Consequently (they say), whether or not it was ever possible for one person to understand everything that was understood at the time, it is certainly not possible now, and it is becoming less and less possible as our knowledge grows.

Chapter 1

If something already isn’t possible, how could it become less possible?
Isn’t possibility a binary thing? As opposed to difficulty, which exists in degrees.

#2084·Dennis Hackethal, 4 months ago·Criticism Battle tested

Deutsch says our body of knowledge keeps growing both deeper—better explanations—and wider—new fields, more facts, rules of thumb. He thinks depth is winning. It might be interesting to asses what that balance looks like in 2025.

#2082·Edwin de Wit revised 4 months ago·Original #2078

Perhaps it’s premature, but I’d love to discuss:

  1. why DD thinks the four strands already amount to a theory of everything

  2. why DD presents quantum mechanisms as having already subsumed general relativity

  3. what other (proto)strands we could envision and why they are indeed a meaningful addition to the 4 strands

#2081·Edwin de Wit, 4 months ago

Well, you start #2074 by referencing the “mistake to assign strengths or weaknesses to arguments”, and calling a criticism small is a common way to call it weak. They’re often used as synonyms in this context.

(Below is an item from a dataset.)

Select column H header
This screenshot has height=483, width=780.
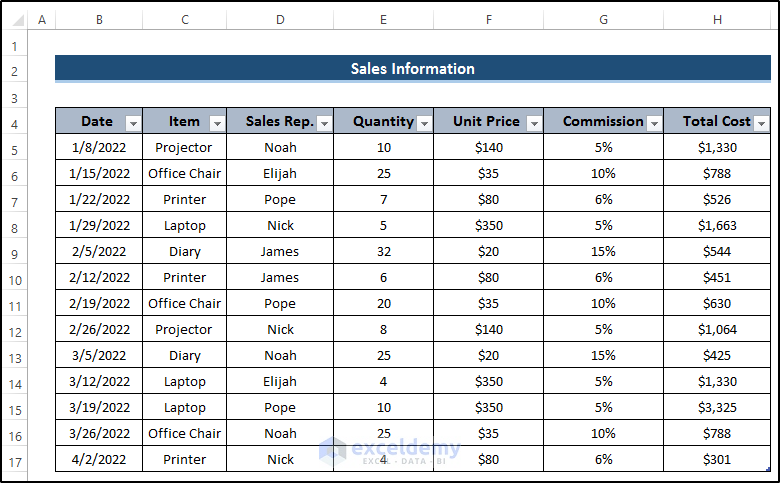click(x=717, y=19)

#2076·Dennis HackethalOP, 4 months ago·Criticism

Makes sense. I’ve noticed you often refer to your blog posts or Veritula ideas during arguments.

#2072·Edwin de Wit, 4 months ago

Great point! It's a good reminder to always avoid positive arguments. By extension, if Veritula would require a specific format or mode of criticism, we’d fall into the very error Popper warns about with the Myth of the Framework—the mistaken belief that criticism requires a shared framework or language. So, Veritula should remain as it is.

At most, you might consider adding guidelines on what constitutes good versus poor criticism, so that critics can improve their skills. But I agree: the person who created the idea should remain solely responsible for addressing the criticisms they receive, not dismissing them as “bad” and moving on.

#2071·Edwin de Wit, 4 months ago

Thanks for clarifying! I changed the text to phrase it as counter-criticize because that's indeed more accurate here.